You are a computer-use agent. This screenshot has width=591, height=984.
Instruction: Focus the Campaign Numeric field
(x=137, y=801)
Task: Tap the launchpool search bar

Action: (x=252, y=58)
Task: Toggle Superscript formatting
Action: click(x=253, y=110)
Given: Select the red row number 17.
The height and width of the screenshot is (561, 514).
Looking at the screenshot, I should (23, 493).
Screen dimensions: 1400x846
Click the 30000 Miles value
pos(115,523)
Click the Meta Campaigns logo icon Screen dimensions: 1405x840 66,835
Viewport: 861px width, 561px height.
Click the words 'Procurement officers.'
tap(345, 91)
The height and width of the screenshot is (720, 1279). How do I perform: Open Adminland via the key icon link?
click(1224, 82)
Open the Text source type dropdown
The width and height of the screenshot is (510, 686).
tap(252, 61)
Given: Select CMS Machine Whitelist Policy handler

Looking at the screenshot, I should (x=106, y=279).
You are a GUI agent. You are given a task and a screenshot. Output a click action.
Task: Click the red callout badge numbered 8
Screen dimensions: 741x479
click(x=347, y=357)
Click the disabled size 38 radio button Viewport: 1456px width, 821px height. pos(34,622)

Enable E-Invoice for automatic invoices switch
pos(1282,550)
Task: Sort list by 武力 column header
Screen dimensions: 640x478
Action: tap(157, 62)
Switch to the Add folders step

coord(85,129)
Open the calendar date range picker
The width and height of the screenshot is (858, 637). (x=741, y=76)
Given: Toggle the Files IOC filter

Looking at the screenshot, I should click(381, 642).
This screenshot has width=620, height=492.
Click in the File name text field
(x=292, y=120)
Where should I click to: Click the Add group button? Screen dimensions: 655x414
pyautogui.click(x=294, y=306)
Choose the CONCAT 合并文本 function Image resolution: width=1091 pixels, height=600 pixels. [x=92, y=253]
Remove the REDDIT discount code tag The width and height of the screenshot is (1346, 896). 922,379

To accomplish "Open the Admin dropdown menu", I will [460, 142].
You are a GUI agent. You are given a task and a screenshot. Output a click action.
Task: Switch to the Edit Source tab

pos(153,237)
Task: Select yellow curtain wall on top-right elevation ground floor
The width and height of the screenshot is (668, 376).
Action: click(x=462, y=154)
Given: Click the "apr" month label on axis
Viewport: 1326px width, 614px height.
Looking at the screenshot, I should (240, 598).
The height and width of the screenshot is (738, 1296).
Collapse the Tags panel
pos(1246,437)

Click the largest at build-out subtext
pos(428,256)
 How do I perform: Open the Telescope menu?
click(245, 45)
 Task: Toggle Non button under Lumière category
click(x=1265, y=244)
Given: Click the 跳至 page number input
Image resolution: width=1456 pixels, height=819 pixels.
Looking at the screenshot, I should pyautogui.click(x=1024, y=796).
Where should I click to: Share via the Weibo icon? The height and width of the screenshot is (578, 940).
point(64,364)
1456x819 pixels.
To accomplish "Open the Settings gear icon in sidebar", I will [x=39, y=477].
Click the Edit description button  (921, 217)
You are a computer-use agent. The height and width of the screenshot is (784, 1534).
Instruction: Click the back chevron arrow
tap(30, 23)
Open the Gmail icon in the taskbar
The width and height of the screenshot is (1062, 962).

**WHAT NEEDS TO BE DONE:**
Can you rewrite the lines above as a Markdown table with the columns "Row" and "Line", numbering each row in order and leaving out the blank lines?

**OUTPUT BELOW:**
| Row | Line |
|---|---|
| 1 | You are a computer-use agent. This screenshot has width=591, height=984. |
| 2 | Instruction: Focus the Campaign Numeric field |
| 3 | (x=137, y=801) |
| 4 | Task: Tap the launchpool search bar |
| 5 | Action: (x=252, y=58) |
| 6 | Task: Toggle Superscript formatting |
| 7 | Action: click(x=253, y=110) |
| 8 | Given: Select the red row number 17. |
| 9 | The height and width of the screenshot is (561, 514). |
| 10 | Looking at the screenshot, I should (23, 493). |
| 11 | Screen dimensions: 1400x846 |
| 12 | Click the 30000 Miles value |
| 13 | pos(115,523) |
| 14 | Click the Meta Campaigns logo icon Screen dimensions: 1405x840 66,835 |
| 15 | Viewport: 861px width, 561px height. |
| 16 | Click the words 'Procurement officers.' |
| 17 | tap(345, 91) |
| 18 | The height and width of the screenshot is (720, 1279). How do I perform: Open Adminland via the key icon link? |
| 19 | click(1224, 82) |
| 20 | Open the Text source type dropdown |
| 21 | The width and height of the screenshot is (510, 686). |
| 22 | tap(252, 61) |
| 23 | Given: Select CMS Machine Whitelist Policy handler |
| 24 | Looking at the screenshot, I should (x=106, y=279). |
| 25 | You are a GUI agent. You are given a task and a screenshot. Output a click action. |
| 26 | Task: Click the red callout badge numbered 8 |
| 27 | Screen dimensions: 741x479 |
| 28 | click(x=347, y=357) |
| 29 | Click the disabled size 38 radio button Viewport: 1456px width, 821px height. pos(34,622) |
| 30 | Enable E-Invoice for automatic invoices switch |
| 31 | pos(1282,550) |
| 32 | Task: Sort list by 武力 column header |
| 33 | Screen dimensions: 640x478 |
| 34 | Action: tap(157, 62) |
| 35 | Switch to the Add folders step |
| 36 | coord(85,129) |
| 37 | Open the calendar date range picker |
| 38 | The width and height of the screenshot is (858, 637). (x=741, y=76) |
| 39 | Given: Toggle the Files IOC filter |
| 40 | Looking at the screenshot, I should click(381, 642). |
| 41 | This screenshot has width=620, height=492. |
| 42 | Click in the File name text field |
| 43 | (x=292, y=120) |
| 44 | Where should I click to: Click the Add group button? Screen dimensions: 655x414 |
| 45 | pyautogui.click(x=294, y=306) |
| 46 | Choose the CONCAT 合并文本 function Image resolution: width=1091 pixels, height=600 pixels. [x=92, y=253] |
| 47 | Remove the REDDIT discount code tag The width and height of the screenshot is (1346, 896). 922,379 |
| 48 | To accomplish "Open the Admin dropdown menu", I will [460, 142]. |
| 49 | You are a GUI agent. You are given a task and a screenshot. Output a click action. |
| 50 | Task: Switch to the Edit Source tab |
| 51 | pos(153,237) |
| 52 | Task: Select yellow curtain wall on top-right elevation ground floor |
| 53 | The width and height of the screenshot is (668, 376). |
| 54 | Action: click(x=462, y=154) |
| 55 | Given: Click the "apr" month label on axis |
| 56 | Viewport: 1326px width, 614px height. |
| 57 | Looking at the screenshot, I should (240, 598). |
| 58 | The height and width of the screenshot is (738, 1296). |
| 59 | Collapse the Tags panel |
| 60 | pos(1246,437) |
| 61 | Click the largest at build-out subtext |
| 62 | pos(428,256) |
| 63 |  How do I perform: Open the Telescope menu? |
| 64 | click(245, 45) |
| 65 |  Task: Toggle Non button under Lumière category |
| 66 | click(x=1265, y=244) |
| 67 | Given: Click the 跳至 page number input |
| 68 | Image resolution: width=1456 pixels, height=819 pixels. |
| 69 | Looking at the screenshot, I should pyautogui.click(x=1024, y=796). |
| 70 | Where should I click to: Share via the Weibo icon? The height and width of the screenshot is (578, 940). |
| 71 | point(64,364) |
| 72 | 1456x819 pixels. |
| 73 | To accomplish "Open the Settings gear icon in sidebar", I will [x=39, y=477]. |
| 74 | Click the Edit description button  (921, 217) |
| 75 | You are a computer-use agent. The height and width of the screenshot is (784, 1534). |
| 76 | Instruction: Click the back chevron arrow |
| 77 | tap(30, 23) |
| 78 | Open the Gmail icon in the taskbar |
| 79 | The width and height of the screenshot is (1062, 962). |